··· Data for this task
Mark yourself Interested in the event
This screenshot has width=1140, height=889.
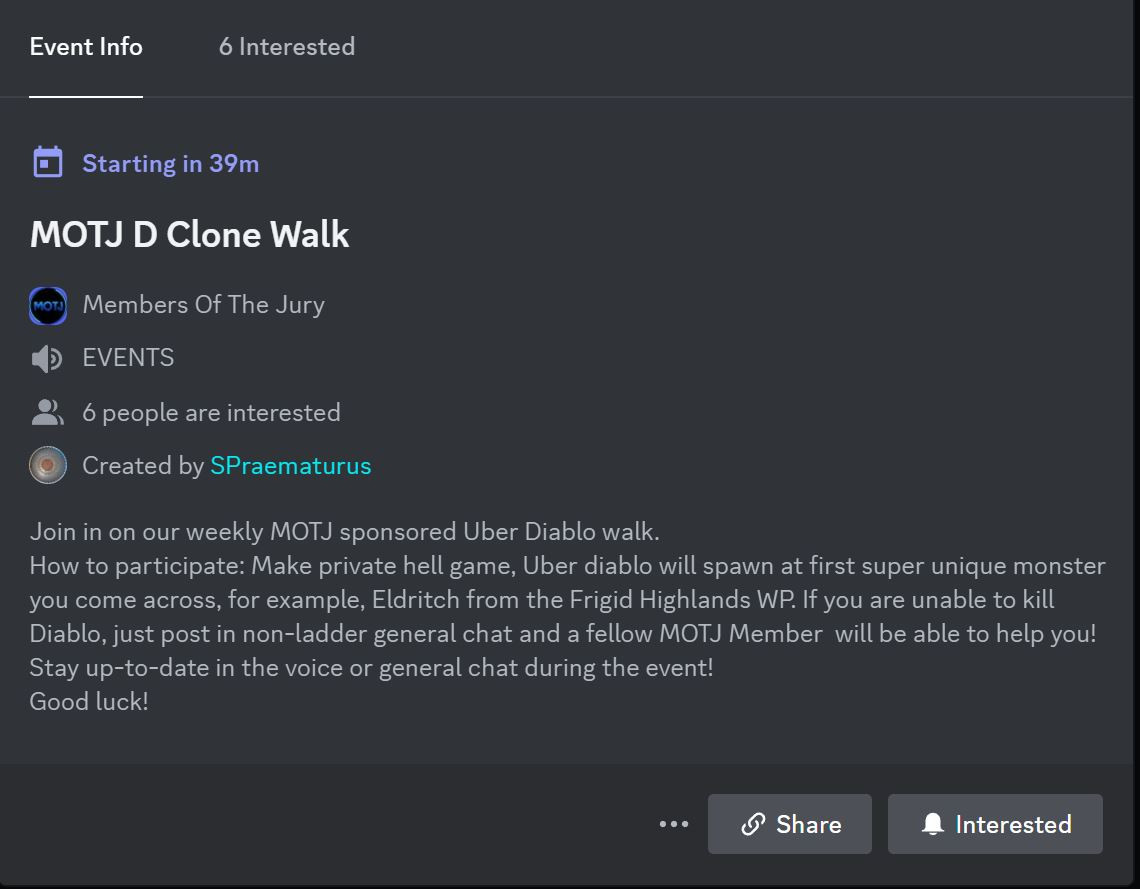click(x=994, y=824)
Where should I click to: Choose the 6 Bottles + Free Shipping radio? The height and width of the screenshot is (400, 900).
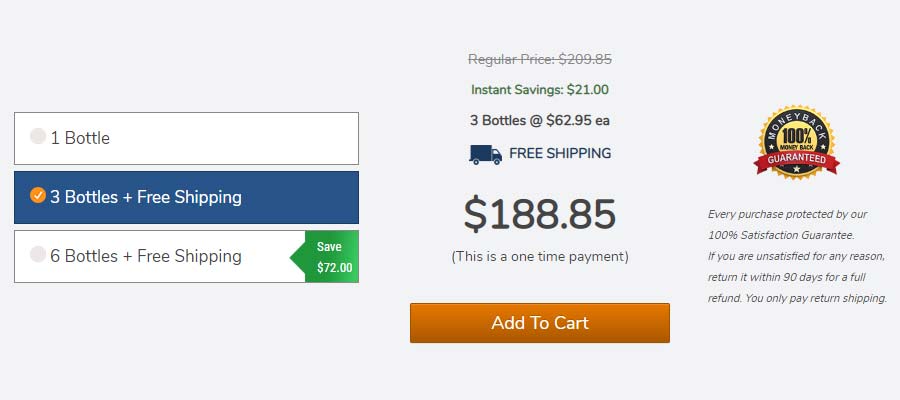pyautogui.click(x=38, y=254)
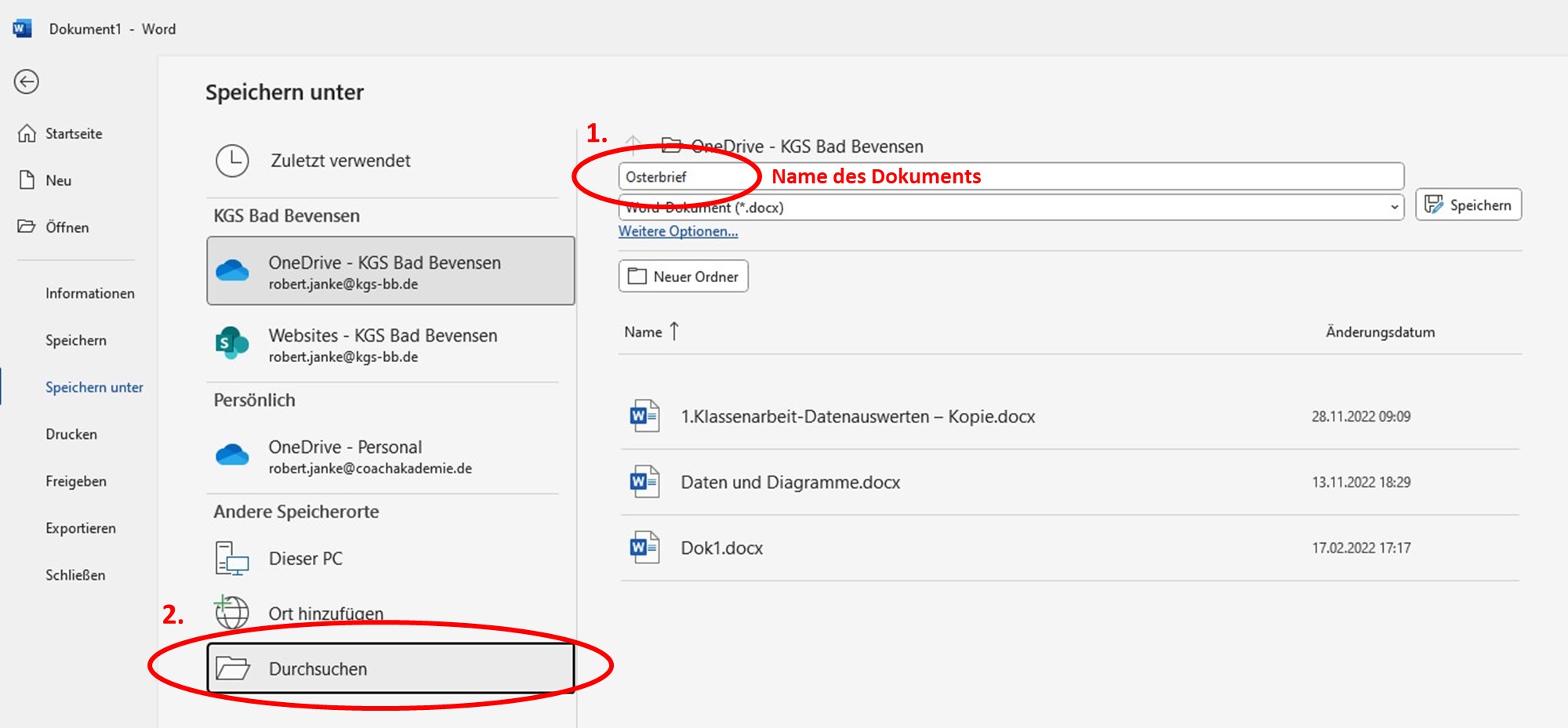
······
Directions: What is needed is an exact copy of the data, with the pictures removed.

Answer box:
Mark yourself Interested in the event
This screenshot has width=1140, height=889.
click(x=994, y=824)
Where should I click to: Choose the 6 Bottles + Free Shipping radio? The height and width of the screenshot is (400, 900).
pyautogui.click(x=38, y=254)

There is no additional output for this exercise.